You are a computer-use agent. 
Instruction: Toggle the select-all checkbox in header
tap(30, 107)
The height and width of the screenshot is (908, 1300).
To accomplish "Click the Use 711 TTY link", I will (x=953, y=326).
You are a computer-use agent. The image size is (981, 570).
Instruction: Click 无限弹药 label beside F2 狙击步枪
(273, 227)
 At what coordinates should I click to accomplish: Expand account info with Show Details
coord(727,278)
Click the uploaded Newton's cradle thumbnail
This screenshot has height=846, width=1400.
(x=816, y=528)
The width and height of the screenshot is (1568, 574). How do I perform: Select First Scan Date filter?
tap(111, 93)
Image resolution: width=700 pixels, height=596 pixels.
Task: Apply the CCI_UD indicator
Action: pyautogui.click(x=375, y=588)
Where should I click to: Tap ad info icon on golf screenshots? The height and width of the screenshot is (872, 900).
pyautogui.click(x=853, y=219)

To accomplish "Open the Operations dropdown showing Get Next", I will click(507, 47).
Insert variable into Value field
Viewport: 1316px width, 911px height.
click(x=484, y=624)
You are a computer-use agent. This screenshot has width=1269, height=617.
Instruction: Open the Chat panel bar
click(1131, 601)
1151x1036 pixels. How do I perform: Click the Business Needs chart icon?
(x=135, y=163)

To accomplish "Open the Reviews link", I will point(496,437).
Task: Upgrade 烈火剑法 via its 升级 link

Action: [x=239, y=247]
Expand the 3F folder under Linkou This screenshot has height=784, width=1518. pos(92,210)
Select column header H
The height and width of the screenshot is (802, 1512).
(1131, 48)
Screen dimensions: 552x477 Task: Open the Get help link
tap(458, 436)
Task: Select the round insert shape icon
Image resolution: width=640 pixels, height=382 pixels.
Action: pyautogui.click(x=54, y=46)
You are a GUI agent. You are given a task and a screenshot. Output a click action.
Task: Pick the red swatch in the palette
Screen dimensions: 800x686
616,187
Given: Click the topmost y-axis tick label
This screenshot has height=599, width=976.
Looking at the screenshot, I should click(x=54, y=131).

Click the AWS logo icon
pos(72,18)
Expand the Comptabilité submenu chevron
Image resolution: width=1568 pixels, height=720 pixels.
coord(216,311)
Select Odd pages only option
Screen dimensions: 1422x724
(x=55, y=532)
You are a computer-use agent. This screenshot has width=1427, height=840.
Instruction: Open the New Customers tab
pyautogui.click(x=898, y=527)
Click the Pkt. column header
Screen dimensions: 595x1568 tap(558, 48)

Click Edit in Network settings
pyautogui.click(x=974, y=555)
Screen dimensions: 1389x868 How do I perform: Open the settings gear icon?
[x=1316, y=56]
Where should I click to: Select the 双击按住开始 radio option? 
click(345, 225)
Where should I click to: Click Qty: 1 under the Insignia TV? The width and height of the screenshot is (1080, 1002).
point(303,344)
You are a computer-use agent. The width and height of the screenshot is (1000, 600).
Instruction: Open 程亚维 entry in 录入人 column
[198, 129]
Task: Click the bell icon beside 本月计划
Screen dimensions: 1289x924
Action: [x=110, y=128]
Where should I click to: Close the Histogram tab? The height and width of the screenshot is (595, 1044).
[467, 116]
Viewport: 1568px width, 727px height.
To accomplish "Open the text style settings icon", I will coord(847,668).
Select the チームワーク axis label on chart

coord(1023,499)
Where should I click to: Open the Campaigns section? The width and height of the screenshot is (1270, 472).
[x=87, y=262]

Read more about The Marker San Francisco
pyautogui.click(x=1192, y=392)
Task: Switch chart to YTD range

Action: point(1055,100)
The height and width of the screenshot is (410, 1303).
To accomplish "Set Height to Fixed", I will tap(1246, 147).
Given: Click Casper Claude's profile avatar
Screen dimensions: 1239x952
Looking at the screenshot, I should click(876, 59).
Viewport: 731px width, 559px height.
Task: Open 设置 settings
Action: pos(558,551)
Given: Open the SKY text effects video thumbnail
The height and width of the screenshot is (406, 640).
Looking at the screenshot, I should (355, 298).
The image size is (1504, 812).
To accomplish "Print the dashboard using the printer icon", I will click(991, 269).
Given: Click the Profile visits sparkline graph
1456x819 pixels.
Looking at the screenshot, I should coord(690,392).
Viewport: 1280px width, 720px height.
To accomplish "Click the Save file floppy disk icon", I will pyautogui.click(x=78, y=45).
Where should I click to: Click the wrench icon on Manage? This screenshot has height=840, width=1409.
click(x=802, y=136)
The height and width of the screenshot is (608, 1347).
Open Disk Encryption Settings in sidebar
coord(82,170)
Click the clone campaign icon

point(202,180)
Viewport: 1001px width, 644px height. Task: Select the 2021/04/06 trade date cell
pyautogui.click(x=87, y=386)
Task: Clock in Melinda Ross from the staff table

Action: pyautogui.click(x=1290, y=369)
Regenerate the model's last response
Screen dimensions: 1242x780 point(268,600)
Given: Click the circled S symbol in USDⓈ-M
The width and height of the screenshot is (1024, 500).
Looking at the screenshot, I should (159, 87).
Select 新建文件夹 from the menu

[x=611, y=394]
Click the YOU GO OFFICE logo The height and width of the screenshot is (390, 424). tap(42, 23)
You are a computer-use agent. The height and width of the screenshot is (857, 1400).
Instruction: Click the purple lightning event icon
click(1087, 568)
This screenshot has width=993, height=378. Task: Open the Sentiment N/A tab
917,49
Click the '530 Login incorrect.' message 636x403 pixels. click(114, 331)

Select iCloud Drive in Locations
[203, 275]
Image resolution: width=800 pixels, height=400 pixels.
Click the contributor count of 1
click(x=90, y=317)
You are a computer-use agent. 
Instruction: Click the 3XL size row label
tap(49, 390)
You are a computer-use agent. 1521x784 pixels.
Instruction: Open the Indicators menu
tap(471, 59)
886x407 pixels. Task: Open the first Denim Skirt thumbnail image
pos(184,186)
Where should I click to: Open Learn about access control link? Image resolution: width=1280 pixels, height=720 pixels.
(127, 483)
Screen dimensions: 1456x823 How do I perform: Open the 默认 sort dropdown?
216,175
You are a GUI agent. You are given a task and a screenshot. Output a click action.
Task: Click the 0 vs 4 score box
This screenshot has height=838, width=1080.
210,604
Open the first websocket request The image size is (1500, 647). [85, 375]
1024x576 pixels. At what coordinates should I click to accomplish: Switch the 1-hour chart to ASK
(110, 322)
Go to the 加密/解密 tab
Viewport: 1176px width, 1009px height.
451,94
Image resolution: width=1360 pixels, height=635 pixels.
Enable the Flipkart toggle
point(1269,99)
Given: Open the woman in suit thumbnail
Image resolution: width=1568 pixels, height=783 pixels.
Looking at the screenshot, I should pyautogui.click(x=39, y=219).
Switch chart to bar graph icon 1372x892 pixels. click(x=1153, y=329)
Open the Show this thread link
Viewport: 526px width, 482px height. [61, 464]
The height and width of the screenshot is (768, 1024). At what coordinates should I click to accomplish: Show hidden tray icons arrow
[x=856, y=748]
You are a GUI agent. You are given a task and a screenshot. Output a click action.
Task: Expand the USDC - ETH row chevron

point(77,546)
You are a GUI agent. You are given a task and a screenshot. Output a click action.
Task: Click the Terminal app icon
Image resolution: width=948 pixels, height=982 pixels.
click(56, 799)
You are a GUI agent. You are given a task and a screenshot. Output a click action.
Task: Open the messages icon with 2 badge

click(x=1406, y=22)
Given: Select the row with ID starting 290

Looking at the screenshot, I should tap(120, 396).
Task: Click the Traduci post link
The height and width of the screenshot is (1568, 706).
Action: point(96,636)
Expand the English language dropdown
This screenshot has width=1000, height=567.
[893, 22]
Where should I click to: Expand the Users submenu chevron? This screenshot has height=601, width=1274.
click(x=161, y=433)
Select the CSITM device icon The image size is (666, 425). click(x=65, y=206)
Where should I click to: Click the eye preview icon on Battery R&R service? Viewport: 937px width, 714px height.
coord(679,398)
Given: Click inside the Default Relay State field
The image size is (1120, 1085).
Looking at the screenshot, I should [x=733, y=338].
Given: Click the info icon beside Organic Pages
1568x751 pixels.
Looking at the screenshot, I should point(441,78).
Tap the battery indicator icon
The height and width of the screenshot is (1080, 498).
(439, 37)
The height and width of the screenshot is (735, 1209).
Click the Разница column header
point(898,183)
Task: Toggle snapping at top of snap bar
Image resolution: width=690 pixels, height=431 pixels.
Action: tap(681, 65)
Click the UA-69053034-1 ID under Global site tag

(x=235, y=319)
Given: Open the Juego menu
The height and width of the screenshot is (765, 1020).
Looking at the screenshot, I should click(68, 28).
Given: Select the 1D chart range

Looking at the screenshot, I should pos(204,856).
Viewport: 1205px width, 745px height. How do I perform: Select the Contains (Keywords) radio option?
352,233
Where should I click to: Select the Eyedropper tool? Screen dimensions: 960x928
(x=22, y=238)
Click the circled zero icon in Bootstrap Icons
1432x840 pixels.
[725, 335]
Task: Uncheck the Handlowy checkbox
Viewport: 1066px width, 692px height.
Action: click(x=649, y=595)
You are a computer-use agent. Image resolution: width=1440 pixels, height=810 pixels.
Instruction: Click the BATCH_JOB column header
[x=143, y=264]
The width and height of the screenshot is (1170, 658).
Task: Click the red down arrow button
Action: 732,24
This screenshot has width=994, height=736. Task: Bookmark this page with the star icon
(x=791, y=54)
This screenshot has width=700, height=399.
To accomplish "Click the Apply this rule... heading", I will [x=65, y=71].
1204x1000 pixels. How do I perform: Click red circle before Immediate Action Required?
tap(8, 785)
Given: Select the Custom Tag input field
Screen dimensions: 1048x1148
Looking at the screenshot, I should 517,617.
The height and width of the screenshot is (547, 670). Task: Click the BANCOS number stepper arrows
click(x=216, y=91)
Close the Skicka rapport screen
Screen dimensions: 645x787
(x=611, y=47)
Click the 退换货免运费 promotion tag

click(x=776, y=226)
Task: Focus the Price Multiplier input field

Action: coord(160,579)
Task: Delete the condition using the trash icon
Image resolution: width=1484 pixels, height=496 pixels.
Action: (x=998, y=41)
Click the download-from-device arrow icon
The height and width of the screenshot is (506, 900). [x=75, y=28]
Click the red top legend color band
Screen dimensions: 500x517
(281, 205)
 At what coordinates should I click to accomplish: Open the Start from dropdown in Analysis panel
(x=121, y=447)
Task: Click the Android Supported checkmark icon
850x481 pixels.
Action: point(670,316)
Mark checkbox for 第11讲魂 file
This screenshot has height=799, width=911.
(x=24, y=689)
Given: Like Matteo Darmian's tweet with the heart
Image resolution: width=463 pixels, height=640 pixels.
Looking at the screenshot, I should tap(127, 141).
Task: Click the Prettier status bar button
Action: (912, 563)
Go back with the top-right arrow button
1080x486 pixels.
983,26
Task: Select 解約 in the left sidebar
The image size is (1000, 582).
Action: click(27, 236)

--------------------------------------------------

- **WHAT THE EXERCISE ASKS**:
Edit the material starting with the line that contains "The height and width of the screenshot is (410, 1303)." and going on through the line that contains "Screen dimensions: 1242x780 point(268,600)", replacing "Given" with "Instruction" and leaving everything else unchanged. Give back only those lines.

- **RESPONSE TO THIS EXERCISE**:
The height and width of the screenshot is (410, 1303).
To accomplish "Set Height to Fixed", I will tap(1246, 147).
Instruction: Click Casper Claude's profile avatar
Screen dimensions: 1239x952
Looking at the screenshot, I should click(876, 59).
Viewport: 731px width, 559px height.
Task: Open 设置 settings
Action: pos(558,551)
Instruction: Open the SKY text effects video thumbnail
The height and width of the screenshot is (406, 640).
Looking at the screenshot, I should (355, 298).
The image size is (1504, 812).
To accomplish "Print the dashboard using the printer icon", I will click(991, 269).
Instruction: Click the Profile visits sparkline graph
1456x819 pixels.
Looking at the screenshot, I should coord(690,392).
Viewport: 1280px width, 720px height.
To accomplish "Click the Save file floppy disk icon", I will pyautogui.click(x=78, y=45).
Where should I click to: Click the wrench icon on Manage? This screenshot has height=840, width=1409.
click(x=802, y=136)
The height and width of the screenshot is (608, 1347).
Open Disk Encryption Settings in sidebar
coord(82,170)
Click the clone campaign icon

point(202,180)
Viewport: 1001px width, 644px height. Task: Select the 2021/04/06 trade date cell
pyautogui.click(x=87, y=386)
Task: Clock in Melinda Ross from the staff table

Action: pyautogui.click(x=1290, y=369)
Regenerate the model's last response
Screen dimensions: 1242x780 point(268,600)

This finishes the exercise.